Peki bu yasakları çiğneyen isyancılar ve yasak koyucuların ilişkisi ne oluyor? İşte şiddet buradan doğuyor. Yasak koyucu ögeler isyanın haklılığını tartmadan varlıklarını devam ettirebilmek için şiddete başvuruyor. Psikolojik veya maddi şiddet fark etmeksizin… Oysa şiddet de bir yasak aracı olduğu için çok daha sert bir isyancı doğuruyor ve böylece asla son bulmayan bir devinim çağlar boyu sürmeye devam ediyor. Düşünmenin yasaklanması da her yasak gibi şiddetle son bul(a)muyor. Yasak koyucuları kutsallaştıranlar açısından ise şiddeti doğuran şey isyancılardır. İsyan edilmese şiddet doğmayacaktır. Aslına bakılırsa kutsallaştırmayı normalleştirenlerin düşünme açısından bu seviyede olması beni şaşırtmıyor. Peki isyanı doğuran şey nedir? Yasaklar! O zaman asıl şiddeti doğuran da yasakları koyanlardır.

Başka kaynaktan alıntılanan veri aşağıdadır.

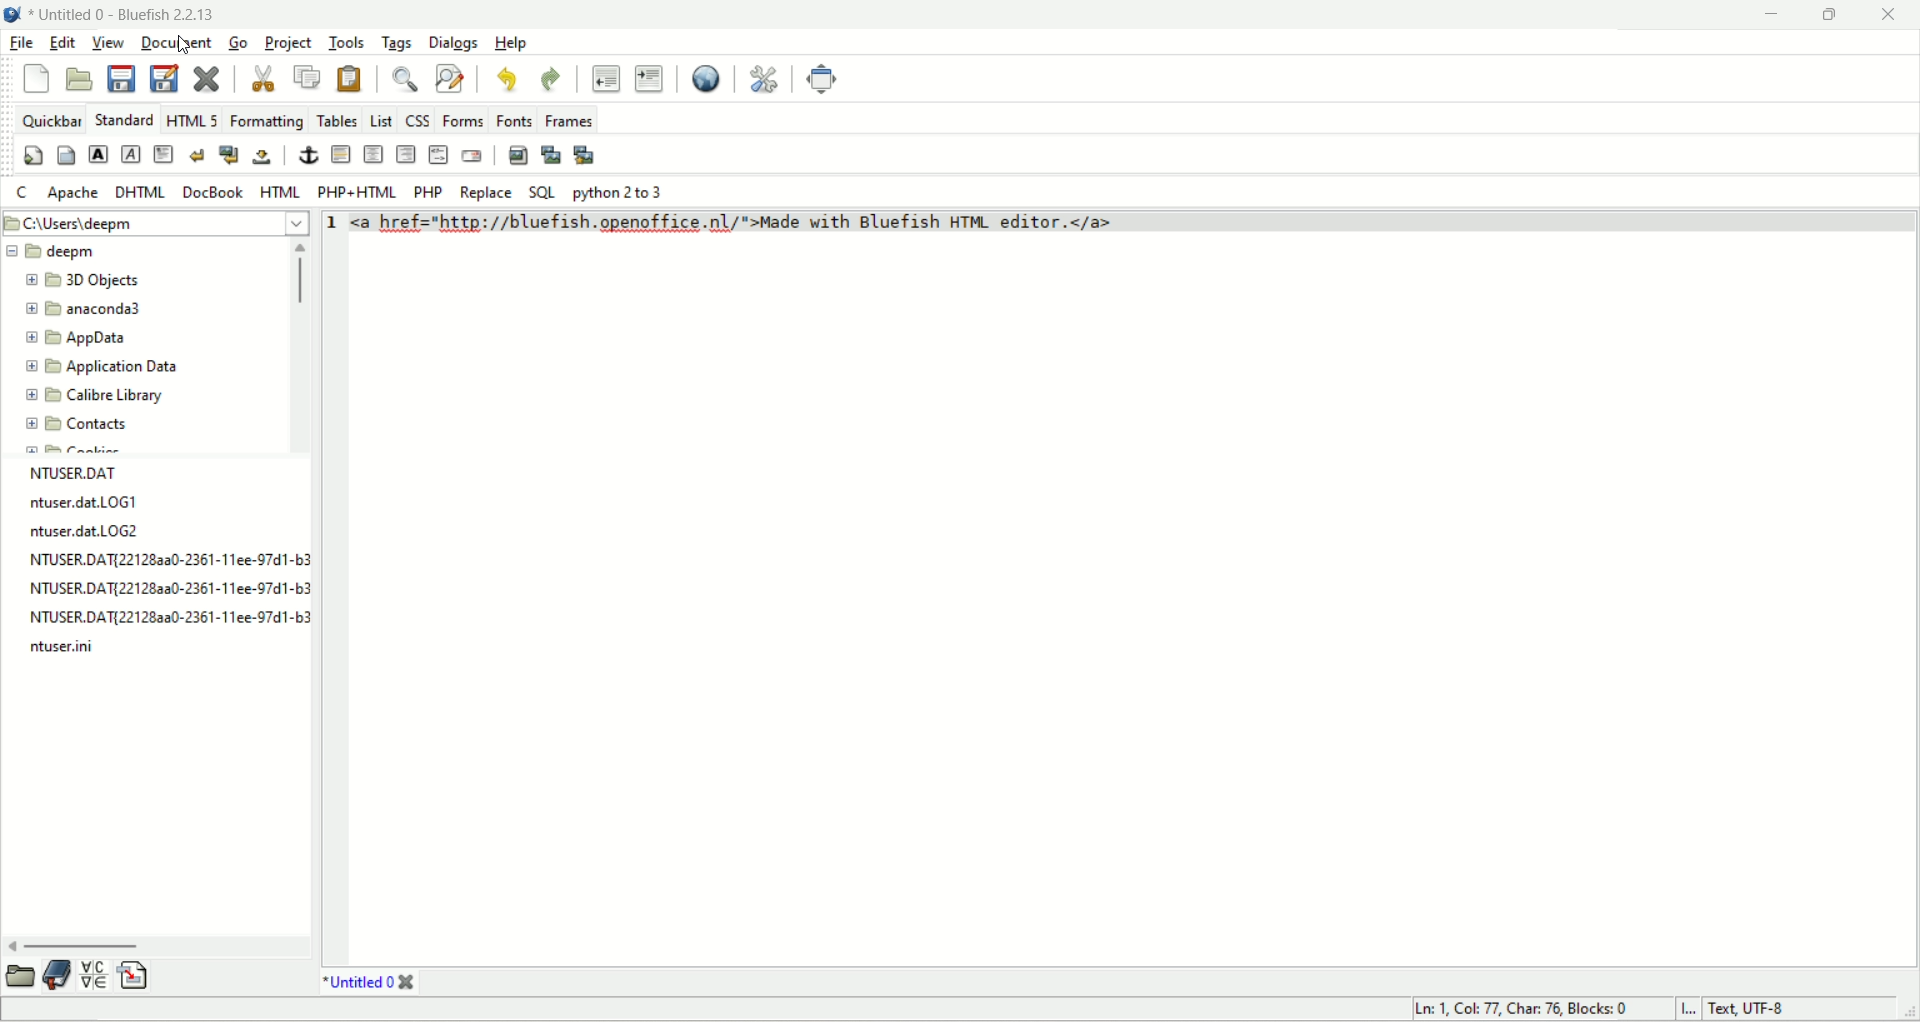 The image size is (1920, 1022). What do you see at coordinates (507, 80) in the screenshot?
I see `undo` at bounding box center [507, 80].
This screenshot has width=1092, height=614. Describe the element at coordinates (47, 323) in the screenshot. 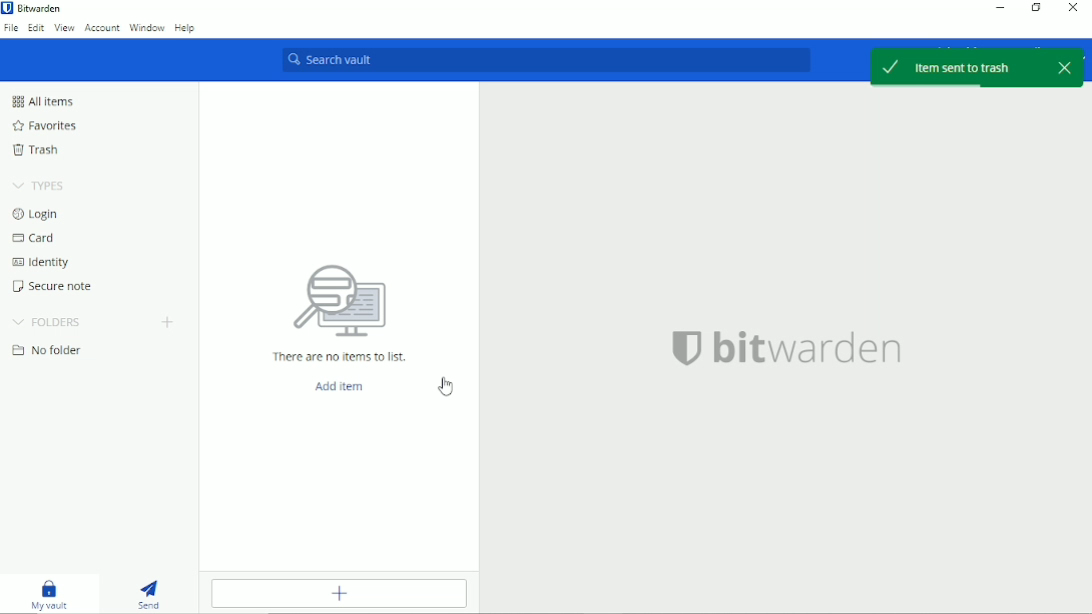

I see `Folders` at that location.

Sonuç kısmına gelecek olursak her deneme de aynı şeyden bahsederek bitireceğim sanırım. Çünkü zamanın bir tekerrürden ibaret olduğunu düşünüyorum. Lise tarih hocam “tarih tekerrür etmez, tarihte yapılan hatalar tekrar eder ve o yüzden tarihi sonuçları da benzer olur." demişti. O zaman bu sözden çok etkilenmiştim. Sonraları düşündüğümde ise vardığım sonuç; “işin içinde insan olduğu sürece daima hatalar tekrar edecek bu yüzden sözü kısaltarak tarih tekerrür eder diyen kişi sanırım bu konuyu lise hocamdan daha fazla ve derin düşünmüş demek ki” gibi bir şeydi. O yüzden ne yasak koyucular yasak koymaktan ne de isyancılar isyan etmekten vazgeçmeyecek. Şiddet biteviye sürecek. Hayat yasaklardan, isyanlardan ve bizzat hatalardan ibaret.